(Records for finding displayed items)

+ + + + +

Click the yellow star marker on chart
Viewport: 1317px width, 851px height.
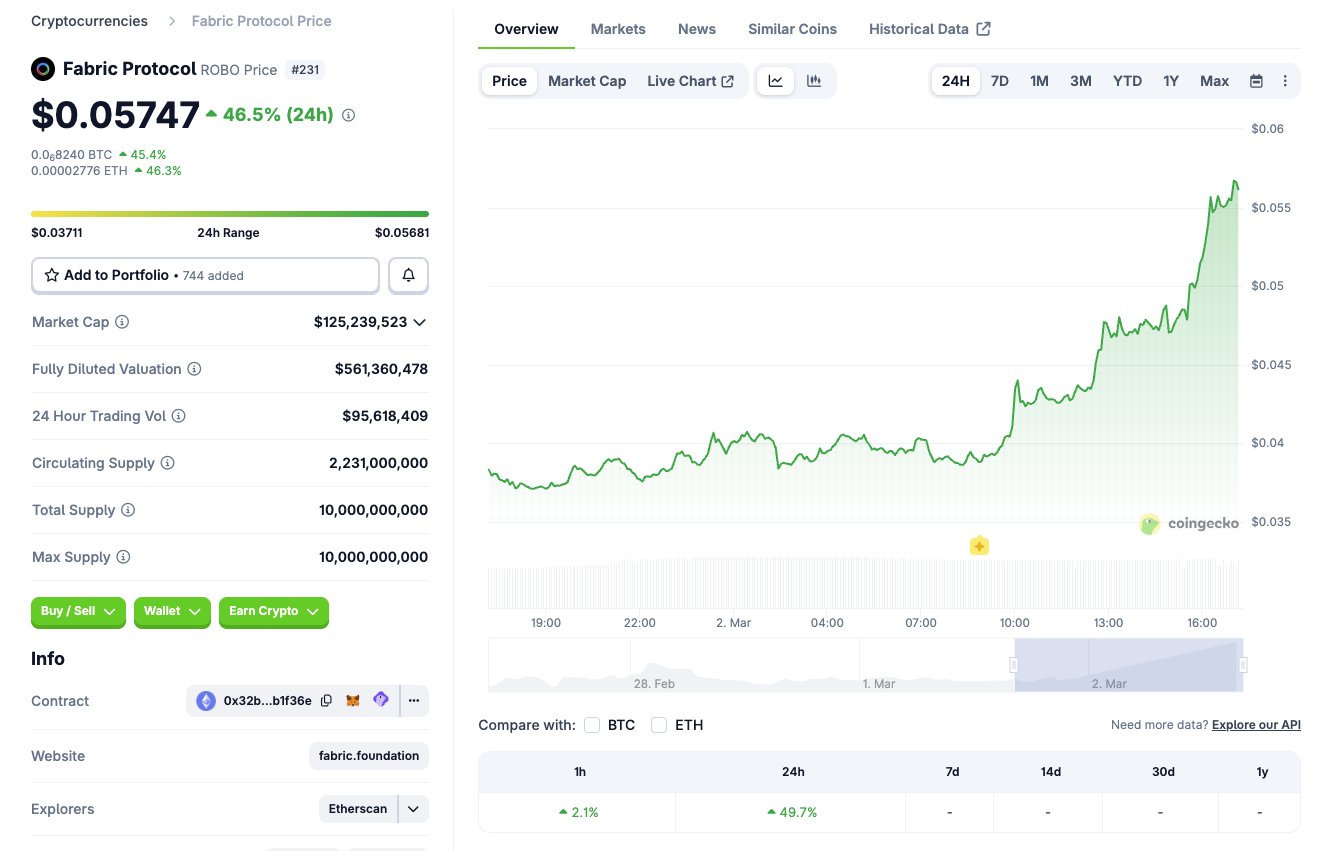tap(979, 546)
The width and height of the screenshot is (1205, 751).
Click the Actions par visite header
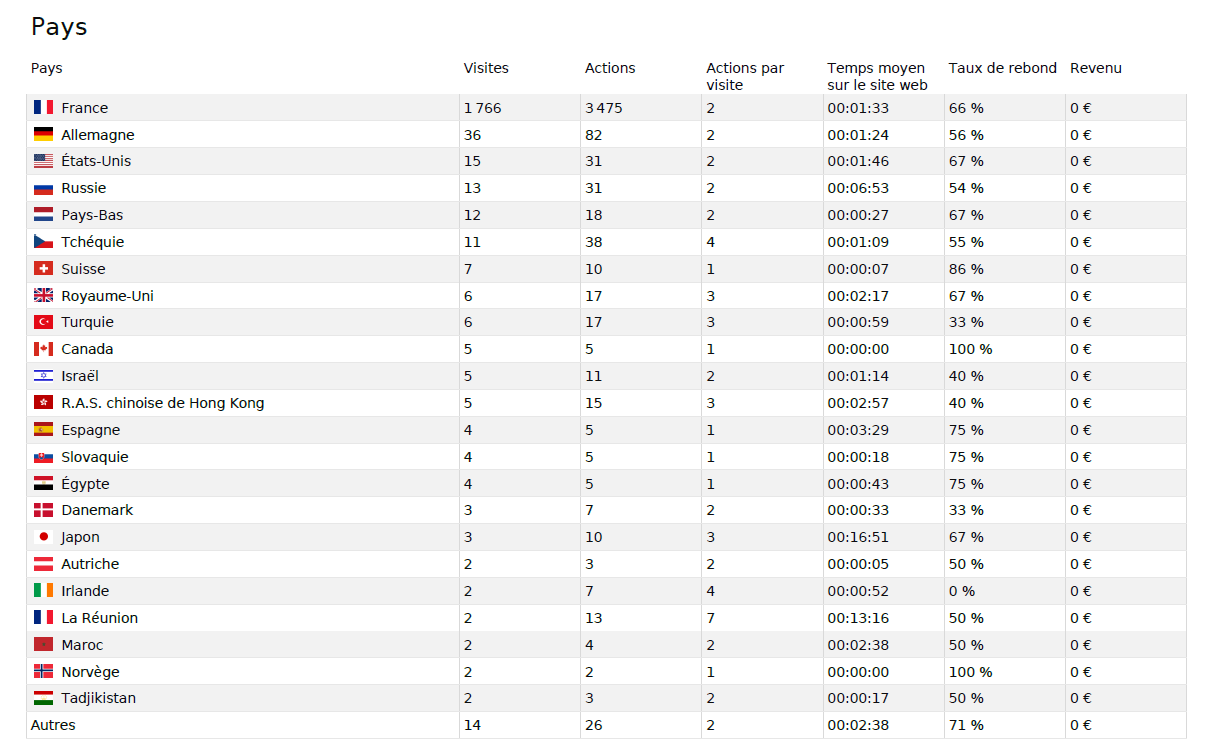[x=745, y=76]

+ + + + +

#### Short exercise:
Please extract every one of the lines above word for word, leaving out the pictures.

#### Final result:
Click the yellow star marker on chart
Viewport: 1317px width, 851px height.
tap(979, 546)
The width and height of the screenshot is (1205, 751).
Click the Actions par visite header
[x=745, y=76]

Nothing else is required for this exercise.